--- DIRECTIONS FOR THIS TASK ---
Go to the line that contains "The width and". Restate that line and each one after it exactly, through the end of the records, without pictures.

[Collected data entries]

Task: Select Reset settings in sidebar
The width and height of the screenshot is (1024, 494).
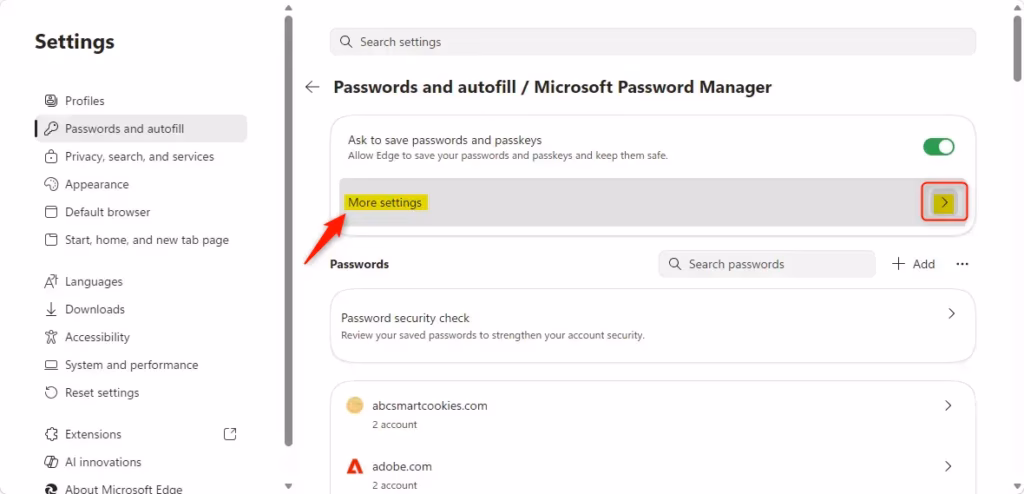Action: pos(102,393)
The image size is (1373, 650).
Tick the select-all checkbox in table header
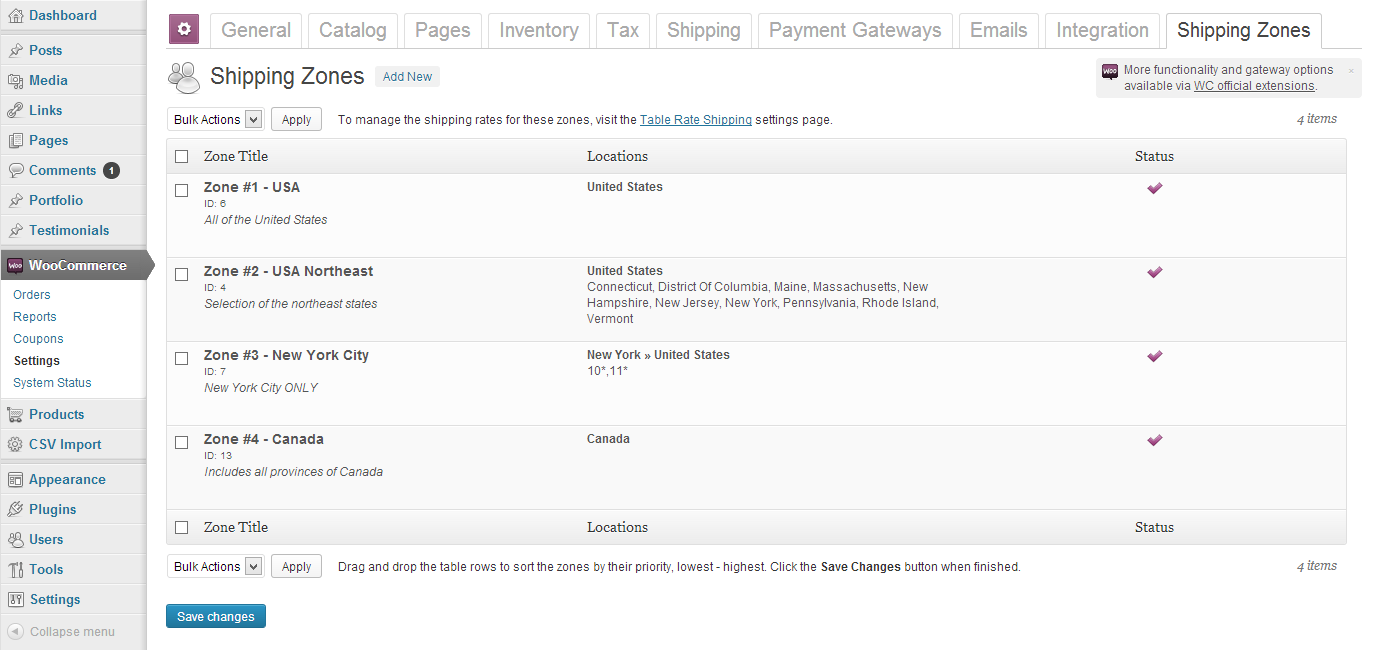[182, 157]
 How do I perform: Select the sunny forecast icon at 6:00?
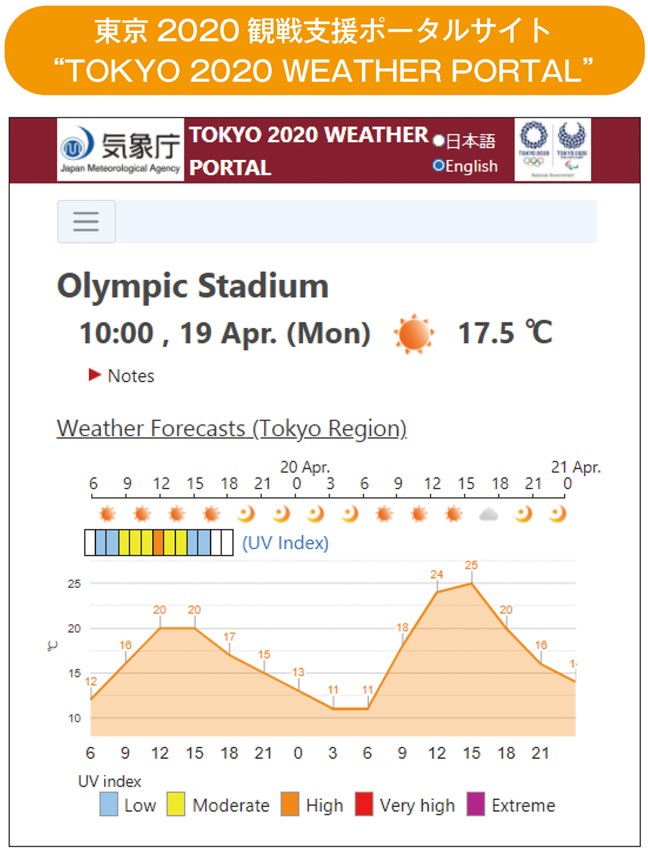point(105,511)
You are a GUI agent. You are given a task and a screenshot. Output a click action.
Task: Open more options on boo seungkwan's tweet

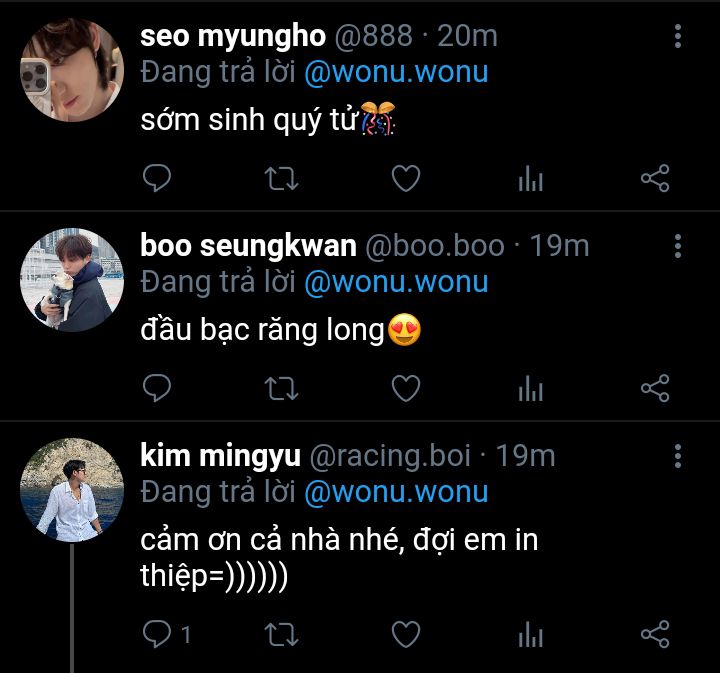(x=678, y=246)
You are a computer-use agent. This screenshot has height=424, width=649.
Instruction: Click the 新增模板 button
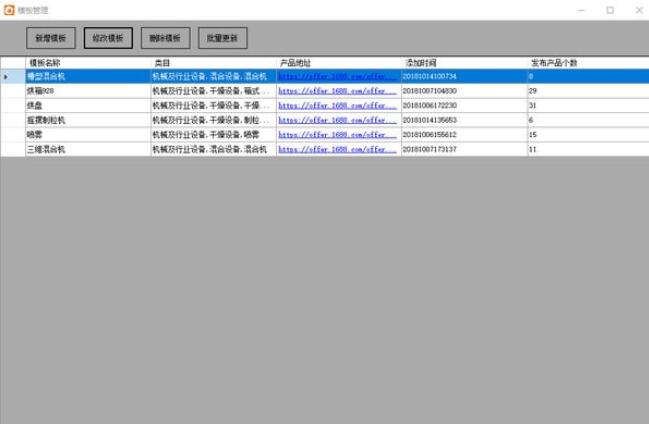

--- SOLUTION ---
The width and height of the screenshot is (1024, 494).
Action: pos(102,393)
The image size is (1373, 650).
Tick the select-all checkbox in table header
[182, 157]
 How do I perform: Select the sunny forecast icon at 6:00?
point(105,511)
You are a GUI agent. You are given a task and a screenshot. Output a click action.
Task: Open more options on boo seungkwan's tweet

(x=678, y=246)
You are a computer-use agent. This screenshot has height=424, width=649.
Instruction: Click the 新增模板 button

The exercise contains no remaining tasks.